The county governments have been asked to assist farmers with driers, especially at this time when the Meteorological Department has warned of heightened rains in the next few months.
Kenya Agricultural and Livestock Research Organisation (KALRO) Director General Dr. Eliud Kireger said this year the country is experiencing a bumper maize harvest, but it can be lost because of the heavy rains that will be experienced in the months of October and November.
Last week, the Director of the Meteorological Department, Dr. David Gikungu, issued a warning about the likelihood of El Niño rainfall occurring in the country between October and December 2023.

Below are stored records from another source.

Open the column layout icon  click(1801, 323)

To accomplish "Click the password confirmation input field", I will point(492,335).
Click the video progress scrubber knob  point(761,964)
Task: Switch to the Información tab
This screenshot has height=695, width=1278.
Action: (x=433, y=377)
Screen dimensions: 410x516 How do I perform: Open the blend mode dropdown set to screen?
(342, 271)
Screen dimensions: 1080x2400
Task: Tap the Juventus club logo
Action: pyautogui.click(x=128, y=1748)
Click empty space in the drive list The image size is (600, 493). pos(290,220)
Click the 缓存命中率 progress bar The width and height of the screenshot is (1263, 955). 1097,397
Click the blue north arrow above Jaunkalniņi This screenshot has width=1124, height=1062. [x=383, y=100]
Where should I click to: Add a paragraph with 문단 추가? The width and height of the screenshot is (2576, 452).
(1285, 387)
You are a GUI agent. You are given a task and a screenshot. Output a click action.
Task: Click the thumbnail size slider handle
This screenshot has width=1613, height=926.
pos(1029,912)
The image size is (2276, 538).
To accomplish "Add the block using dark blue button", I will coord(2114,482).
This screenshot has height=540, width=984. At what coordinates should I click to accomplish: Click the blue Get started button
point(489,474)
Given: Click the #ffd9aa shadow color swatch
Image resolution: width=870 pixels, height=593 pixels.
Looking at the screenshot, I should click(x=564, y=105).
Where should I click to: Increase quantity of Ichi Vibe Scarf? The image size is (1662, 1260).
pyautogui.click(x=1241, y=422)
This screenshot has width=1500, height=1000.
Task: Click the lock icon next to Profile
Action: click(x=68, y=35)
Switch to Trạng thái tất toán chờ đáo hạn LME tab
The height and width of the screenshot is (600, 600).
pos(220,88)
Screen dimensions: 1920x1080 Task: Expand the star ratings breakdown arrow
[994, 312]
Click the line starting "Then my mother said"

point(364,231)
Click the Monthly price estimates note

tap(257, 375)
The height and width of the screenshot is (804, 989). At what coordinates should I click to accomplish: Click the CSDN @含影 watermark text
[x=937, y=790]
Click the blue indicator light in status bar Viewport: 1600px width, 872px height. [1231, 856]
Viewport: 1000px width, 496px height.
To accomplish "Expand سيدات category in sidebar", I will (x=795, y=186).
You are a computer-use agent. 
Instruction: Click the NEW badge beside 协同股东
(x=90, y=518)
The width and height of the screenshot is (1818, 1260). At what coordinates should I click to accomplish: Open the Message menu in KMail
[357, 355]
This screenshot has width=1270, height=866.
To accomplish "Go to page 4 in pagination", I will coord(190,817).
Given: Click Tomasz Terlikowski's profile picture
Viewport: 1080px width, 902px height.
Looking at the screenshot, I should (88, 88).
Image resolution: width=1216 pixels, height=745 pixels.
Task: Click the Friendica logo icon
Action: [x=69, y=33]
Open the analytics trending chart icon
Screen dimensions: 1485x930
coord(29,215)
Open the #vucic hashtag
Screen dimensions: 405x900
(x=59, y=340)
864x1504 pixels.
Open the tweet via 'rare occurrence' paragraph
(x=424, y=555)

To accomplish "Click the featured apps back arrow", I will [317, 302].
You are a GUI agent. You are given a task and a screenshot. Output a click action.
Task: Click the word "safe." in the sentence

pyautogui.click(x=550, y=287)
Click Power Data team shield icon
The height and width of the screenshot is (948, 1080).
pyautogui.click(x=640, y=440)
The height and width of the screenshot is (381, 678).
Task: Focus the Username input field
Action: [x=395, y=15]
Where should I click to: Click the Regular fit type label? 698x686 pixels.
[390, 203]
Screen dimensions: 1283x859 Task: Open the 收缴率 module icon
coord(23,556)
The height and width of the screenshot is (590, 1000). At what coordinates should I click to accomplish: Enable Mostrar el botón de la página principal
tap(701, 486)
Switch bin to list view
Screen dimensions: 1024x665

He explained that during this period, the country will experience heightened rainfall as well as the potential for flooding and landslides in certain regions of the country, so it is important for relevant government agencies and also county governments to mitigate this.
In an interview Monday, even as climate experts from Africa are meeting in the country, Dr. Kireger said farmers, especially those in Western and whose maize is harvested from October- November, can experience losses because of the rains and also experience maize contamination due to aflatoxin because of not drying well.
'Under normal circumstances, maize should be dried to 13 per cent moisture content to avoid rotting and aflatoxin contamination. But, with the heavy rains, farmers cannot dry the maize due to lack of dryers,' he said, adding that if the rains come as predicted by MET, the country and farmers might be in danger, hence the reason for investing in dryers.
'You might find that in the eastern parts where they are expecting the short rains, it might be a blessing for them, but the same rains might be a disaster for the western areas of the country because that is when farmers are supposed to be harvesting their crops,' he said.
Storage, Dr. Kireger noted, is also a challenge, and most farmers do not have adequate storage, and some dry their maize in open spaces. The maize needs to be dried before storage, and with the rains here and the farmers used to drying in open spaces, this might not work out,' he said.
Dr. Kireger says this kind of extreme rainfall, or el nino is also a result of climate change.
He thus called upon the African Climate Summit stakeholders attending the summit in Kenya to increase funding for climate smart technologies, saying this will help farmers adapt to the changing climate.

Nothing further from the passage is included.